Queensland Facility for Advanced Bioinformatics
- Abbreviation: QFAB Bioinformatics
- Formation: 2007
- Type: academic not-for-profit
- Headquarters: Institute for Molecular Bioscience University of Queensland Brisbane
- Region served: Australia
- Director: Dr Dominique Gorse
- Website: qfab.org

= QFAB Bioinformatics =

Academic organisation in Australia

QFAB Bioinformatics is a Queensland-based organisation concerned with the provision of resources in bioinformatics, biostatistics and specialised computing platforms. QFAB operates Australia-wide and is a key contributor to the EMBL Australia Bioinformatics Resource.

== History ==
QFAB was established in 2007,
with funding from the Queensland Government's National and International Research Alliances Program, as a joint venture between The University of Queensland, Queensland University of Technology, Griffith University, CSIRO's Australian eHealth Research Centre and the Queensland Government's Department of Agriculture, Fisheries and Forestry.

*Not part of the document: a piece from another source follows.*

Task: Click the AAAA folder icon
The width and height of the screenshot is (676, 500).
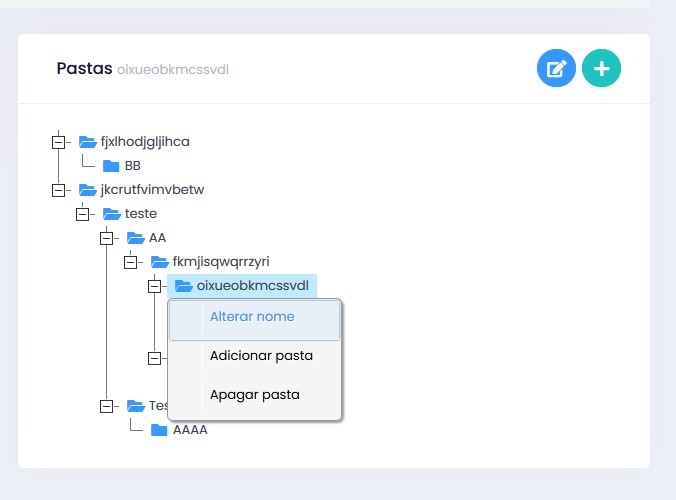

Mark Ragan from the Institute of Molecular Bioscience (IMB) and Anthony Maeder from the Australian eHealth Research Centre led QFAB's establishment and appointed Jeremy Barker as CEO (2007–2014) to address three critical issues then facing bioinformatics in Queensland:
1. integrated data and high-performance computing in a secure environment
2. affordable network bandwidth
3. access to expert personnel

In 2015, Dominique Gorse became CEO of QFAB and led the strategic alliance with QCIF, the Queensland Cyber Infrastructure Foundation; the two organisations merged in April 2016. QCIF operates significant high-performance computing, cloud computing and data storage resources, is part of the national eResearch infrastructure.

== Queensland Cyber Infrastructure Foundation ==
QFAB Bioinformatics is a unit of the Queensland Cyber Infrastructure Foundation (QCIF), a not-for-profit member-based organisation.

===Members===
- Central Queensland University
- Griffith University
- James Cook University
- Queensland University of Technology
- The University of Queensland
- University of Southern Queensland

===Affiliate member===
- University of the Sunshine Coast

== Galaxy Australia ==
QFAB and QCIF, together with the University of Melbourne's Melbourne Bioinformatics, and the University of Queensland's Research Computing Centre jointly built and operate Galaxy Australia, which is a major feature of the Genomics Virtual Laboratory,
based on the Galaxy (computational biology) scientific workflow system.